UTA researchers are refining their automated fact-checking system
A team of UTA researchers and their collaborators at Duke University, led by Chengkai Li, computer science and engineering associate professor, recently earned a three-year, $500,000 National Science Foundation grant to expand ClaimBuster, a tool they developed to verify facts reported in the media, to include new forms of media and publications and to automate the process as much as possible.
Mark Tremayne, an assistant professor in UTA’s Department of Communication, is co-principal investigator, and Jun Yang will lead the Duke University team.
ClaimBuster monitors live discourse, social media and news to catch factual claims, and then detect matches with a curated repository of fact-checks from professionals. The system then delivers the matches instantly to readers and viewers.
ClaimBuster was used successfully during many of the 2016 presidential debates and 2017 Australian Parliament discussions on national topics.
Li plans to further develop the tool to automatically check various types of new claims that have not been checked before against knowledge databases and report if they are truthful. For novel claims where humans must be brought into the loop, the system will provide tools to assist professionals and laypersons in understanding and vetting those claims.
“Currently, ClaimBuster pays a lot of attention to one particular step in the process of fact-checking — identifying factual claims that are worth checking,” Li said. “With the new grant, we will expand our effort to many components in the end-to-end system and they will work in tandem.
“ClaimBuster has proved to be an effective tool in combatting fake news. If we are successful with this next step, the expanded tool could have a large impact on many areas of society beyond print, broadcast and social media.”
Tremayne, who researches online journalism and the industry’s continuing transformation, said one aspect that makes the research challenging is that the volume of news has increased considerably, making automation of some aspects of fact-checking desirable.
“With thousands of sources of information offering their own versions of the truth, using computational journalism techniques to help readers sort through it makes sense,” Tremayne said. “Also, putting claims in context can help people understand the broader picture, even if a statement is partly true.”
The team will model factual claims and produce internal representations, then create taxonomies of claim templates in different domains. Next, the team will devise novel methods for translating claims into structured queries, keyword queries and natural language questions which will be compared with the answers embedded in the claims themselves, to verify if the claims check out. Finally, they will develop methods to find counter-arguments to claims and interesting “factlets” from datasets that will allow them to identify “cherry-picking” claims that are correct but misleading.
For example, The Weather Channel criticized Breitbart in December 2016 for cherry-picking data after Breitbart claimed that, “global land temperatures have plummeted by one degree Celsius since the middle of this year – the biggest and steepest fall on record.”
The Weather Channel said the truth is that “this number comes from one satellite-based estimate of temperatures above land areas in the lower atmosphere. Data from the other two groups that regularly publish satellite-based temperature estimates show smaller drops, more typical of the decline one would expect after a strong El Niño event. Temperatures over land give an incomplete picture of global-scale temperature.

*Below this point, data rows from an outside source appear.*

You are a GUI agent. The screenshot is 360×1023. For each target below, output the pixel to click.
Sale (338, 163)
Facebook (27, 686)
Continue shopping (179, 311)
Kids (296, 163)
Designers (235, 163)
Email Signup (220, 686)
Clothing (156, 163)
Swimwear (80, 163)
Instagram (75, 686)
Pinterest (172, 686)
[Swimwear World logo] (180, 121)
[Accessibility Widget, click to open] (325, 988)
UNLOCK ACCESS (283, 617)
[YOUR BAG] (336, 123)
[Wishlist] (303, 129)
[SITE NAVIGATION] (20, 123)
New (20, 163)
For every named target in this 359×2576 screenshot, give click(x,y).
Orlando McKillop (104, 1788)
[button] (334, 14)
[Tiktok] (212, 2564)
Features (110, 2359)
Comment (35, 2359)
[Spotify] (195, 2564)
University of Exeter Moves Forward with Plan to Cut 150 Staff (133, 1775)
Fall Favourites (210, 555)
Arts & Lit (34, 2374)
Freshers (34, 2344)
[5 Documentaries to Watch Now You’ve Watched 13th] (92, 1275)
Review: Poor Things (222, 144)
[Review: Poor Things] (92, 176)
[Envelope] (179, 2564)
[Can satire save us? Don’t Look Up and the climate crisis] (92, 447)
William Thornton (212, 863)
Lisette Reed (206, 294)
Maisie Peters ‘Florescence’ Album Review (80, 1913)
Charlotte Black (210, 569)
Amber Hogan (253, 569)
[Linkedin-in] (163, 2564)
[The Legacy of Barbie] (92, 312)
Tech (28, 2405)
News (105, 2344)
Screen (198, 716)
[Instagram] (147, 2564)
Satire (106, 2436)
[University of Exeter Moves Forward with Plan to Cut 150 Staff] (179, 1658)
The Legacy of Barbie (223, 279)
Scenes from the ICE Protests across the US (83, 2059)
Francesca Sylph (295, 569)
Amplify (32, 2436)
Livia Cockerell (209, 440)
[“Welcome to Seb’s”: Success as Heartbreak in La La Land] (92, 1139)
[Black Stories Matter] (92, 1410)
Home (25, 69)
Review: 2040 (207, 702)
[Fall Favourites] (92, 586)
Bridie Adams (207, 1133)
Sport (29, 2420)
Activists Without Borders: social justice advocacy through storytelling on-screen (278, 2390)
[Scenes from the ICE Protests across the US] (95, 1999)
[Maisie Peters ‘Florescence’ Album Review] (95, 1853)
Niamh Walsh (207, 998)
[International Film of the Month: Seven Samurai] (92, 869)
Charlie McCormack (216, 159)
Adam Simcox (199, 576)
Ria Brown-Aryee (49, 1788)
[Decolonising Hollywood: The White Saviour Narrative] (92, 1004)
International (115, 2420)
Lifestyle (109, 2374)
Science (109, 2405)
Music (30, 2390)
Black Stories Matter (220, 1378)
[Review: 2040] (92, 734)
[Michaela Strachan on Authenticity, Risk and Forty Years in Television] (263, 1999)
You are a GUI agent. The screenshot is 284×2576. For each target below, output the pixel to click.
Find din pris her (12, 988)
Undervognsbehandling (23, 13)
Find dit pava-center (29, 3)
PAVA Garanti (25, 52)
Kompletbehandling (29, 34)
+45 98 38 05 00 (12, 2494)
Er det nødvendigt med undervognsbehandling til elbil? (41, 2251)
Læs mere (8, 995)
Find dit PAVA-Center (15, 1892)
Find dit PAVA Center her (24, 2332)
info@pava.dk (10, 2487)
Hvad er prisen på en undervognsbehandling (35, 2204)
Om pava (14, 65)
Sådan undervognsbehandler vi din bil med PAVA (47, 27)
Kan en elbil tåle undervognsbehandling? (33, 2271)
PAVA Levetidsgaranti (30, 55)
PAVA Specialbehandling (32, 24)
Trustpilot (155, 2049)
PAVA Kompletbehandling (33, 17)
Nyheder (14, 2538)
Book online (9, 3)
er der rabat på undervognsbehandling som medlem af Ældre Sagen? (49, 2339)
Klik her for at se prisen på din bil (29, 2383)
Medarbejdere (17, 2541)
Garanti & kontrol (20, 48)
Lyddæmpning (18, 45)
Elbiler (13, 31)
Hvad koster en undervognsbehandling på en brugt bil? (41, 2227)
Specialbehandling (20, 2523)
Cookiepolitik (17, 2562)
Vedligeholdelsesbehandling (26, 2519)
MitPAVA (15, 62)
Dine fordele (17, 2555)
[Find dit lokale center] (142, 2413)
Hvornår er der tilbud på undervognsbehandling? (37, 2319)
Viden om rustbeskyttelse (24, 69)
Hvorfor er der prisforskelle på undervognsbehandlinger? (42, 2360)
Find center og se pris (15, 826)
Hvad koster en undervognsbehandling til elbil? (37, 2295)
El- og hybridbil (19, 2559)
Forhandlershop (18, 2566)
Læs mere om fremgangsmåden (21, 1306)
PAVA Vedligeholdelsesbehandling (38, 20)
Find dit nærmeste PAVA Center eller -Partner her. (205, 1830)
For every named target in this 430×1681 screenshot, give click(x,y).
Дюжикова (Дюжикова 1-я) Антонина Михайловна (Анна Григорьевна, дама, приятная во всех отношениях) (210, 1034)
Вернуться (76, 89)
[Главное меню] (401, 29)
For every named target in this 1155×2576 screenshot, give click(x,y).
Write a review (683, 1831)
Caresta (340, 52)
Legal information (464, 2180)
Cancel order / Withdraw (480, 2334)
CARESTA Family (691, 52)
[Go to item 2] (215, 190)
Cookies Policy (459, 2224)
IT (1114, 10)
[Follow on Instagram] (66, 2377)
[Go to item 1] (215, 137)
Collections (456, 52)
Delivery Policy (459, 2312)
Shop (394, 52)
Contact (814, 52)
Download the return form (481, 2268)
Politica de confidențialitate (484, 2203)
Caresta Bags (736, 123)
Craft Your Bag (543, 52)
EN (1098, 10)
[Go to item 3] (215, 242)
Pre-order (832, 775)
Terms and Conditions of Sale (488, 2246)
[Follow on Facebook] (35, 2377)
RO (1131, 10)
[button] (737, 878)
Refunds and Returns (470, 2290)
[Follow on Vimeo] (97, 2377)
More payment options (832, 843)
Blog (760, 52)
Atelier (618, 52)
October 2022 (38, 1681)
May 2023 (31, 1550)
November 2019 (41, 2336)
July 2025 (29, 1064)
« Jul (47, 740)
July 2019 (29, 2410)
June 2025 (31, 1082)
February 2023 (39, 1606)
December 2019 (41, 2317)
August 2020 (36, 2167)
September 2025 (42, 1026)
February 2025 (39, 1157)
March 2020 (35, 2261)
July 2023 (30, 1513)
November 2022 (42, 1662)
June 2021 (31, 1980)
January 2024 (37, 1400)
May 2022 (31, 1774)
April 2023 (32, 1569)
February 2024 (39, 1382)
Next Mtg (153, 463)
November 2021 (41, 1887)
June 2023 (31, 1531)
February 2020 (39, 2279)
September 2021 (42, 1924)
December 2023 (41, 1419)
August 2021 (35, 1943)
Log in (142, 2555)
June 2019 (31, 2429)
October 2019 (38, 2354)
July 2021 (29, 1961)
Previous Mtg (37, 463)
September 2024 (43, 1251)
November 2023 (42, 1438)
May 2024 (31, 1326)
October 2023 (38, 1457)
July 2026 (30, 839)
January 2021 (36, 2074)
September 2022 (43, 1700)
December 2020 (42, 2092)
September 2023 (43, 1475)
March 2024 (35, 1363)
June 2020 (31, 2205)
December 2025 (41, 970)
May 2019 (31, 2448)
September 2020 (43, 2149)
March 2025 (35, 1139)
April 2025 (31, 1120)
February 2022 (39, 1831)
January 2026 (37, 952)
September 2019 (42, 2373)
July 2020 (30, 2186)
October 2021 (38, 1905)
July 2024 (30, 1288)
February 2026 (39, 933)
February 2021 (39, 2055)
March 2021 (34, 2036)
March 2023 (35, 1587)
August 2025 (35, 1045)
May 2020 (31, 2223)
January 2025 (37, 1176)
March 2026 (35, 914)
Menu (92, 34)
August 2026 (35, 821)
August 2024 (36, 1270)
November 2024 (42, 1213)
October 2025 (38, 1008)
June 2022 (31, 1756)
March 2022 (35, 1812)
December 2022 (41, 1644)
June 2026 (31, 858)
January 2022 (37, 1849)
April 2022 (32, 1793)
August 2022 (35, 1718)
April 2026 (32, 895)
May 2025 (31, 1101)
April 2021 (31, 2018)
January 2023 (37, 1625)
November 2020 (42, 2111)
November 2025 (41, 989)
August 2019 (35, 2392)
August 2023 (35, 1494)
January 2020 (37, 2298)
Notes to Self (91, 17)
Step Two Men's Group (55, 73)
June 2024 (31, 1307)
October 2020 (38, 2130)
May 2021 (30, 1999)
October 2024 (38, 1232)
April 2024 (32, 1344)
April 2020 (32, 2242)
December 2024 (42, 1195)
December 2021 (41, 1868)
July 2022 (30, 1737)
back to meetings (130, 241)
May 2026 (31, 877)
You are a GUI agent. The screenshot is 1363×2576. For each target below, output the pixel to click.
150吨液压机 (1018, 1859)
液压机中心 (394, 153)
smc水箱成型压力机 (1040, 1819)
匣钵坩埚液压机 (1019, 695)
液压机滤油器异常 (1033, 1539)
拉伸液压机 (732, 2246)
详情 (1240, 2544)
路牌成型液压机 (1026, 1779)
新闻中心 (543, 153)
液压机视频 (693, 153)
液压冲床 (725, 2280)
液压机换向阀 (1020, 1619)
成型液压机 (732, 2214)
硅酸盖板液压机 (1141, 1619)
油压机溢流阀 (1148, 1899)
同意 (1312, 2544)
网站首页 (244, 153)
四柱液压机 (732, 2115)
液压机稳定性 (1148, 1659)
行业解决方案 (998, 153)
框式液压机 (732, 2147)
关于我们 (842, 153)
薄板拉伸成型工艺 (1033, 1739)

Most of the planet – about 70 percent – is covered by water, and the land surface warms and cools more quickly than the ocean. Land-plus-ocean data from the other two satellite groups, released after the Breitbart article, show that Earth’s lower atmosphere actually set a record high in November 2016.”
Li hopes to expand ClaimBuster’s use to verify information in narratives, discourses and documents such as sports news, legal documents and financial reports. It has a large base of potential users including consumers, publishers, corporate competitors and legal professionals, among others. It could directly benefit consumers by improving information accuracy and transparency.
ClaimBuster also will help news organizations accelerate their fact-checking process and ensure the accuracy of their own news stories. Businesses could use it to identify inaccuracies in their competitors’ and their own reports and press releases. It also could assist professionals such as lawyers in verifying documents.
Li, Tremayne and Christoph Csallner, associate professor of computer science and engineering, also are building computer tools to detect social bots within the worldwide web that create and spread fake news through a project funded through the Texas National Security Network Excellence Fund out of the University of Texas at Austin’s Clements Center for National Security and The Robert S. Strauss Center for International Security and Law.
“People have more sources for news and information than ever before, and the proliferation of fake news in recent years makes it difficult to sort through what is real and what isn’t. Dr. Li and his collaborators have made great strides in helping people verify what they hear or read in the media, and the expansion of this service to business and professional interests is an important next step,” said Peter Crouch, dean of UTA’s College of Engineering.
This project embodies the data-driven discovery platform under UTA’s Strategic Plan 2020: Bold Solutions | Global Impact.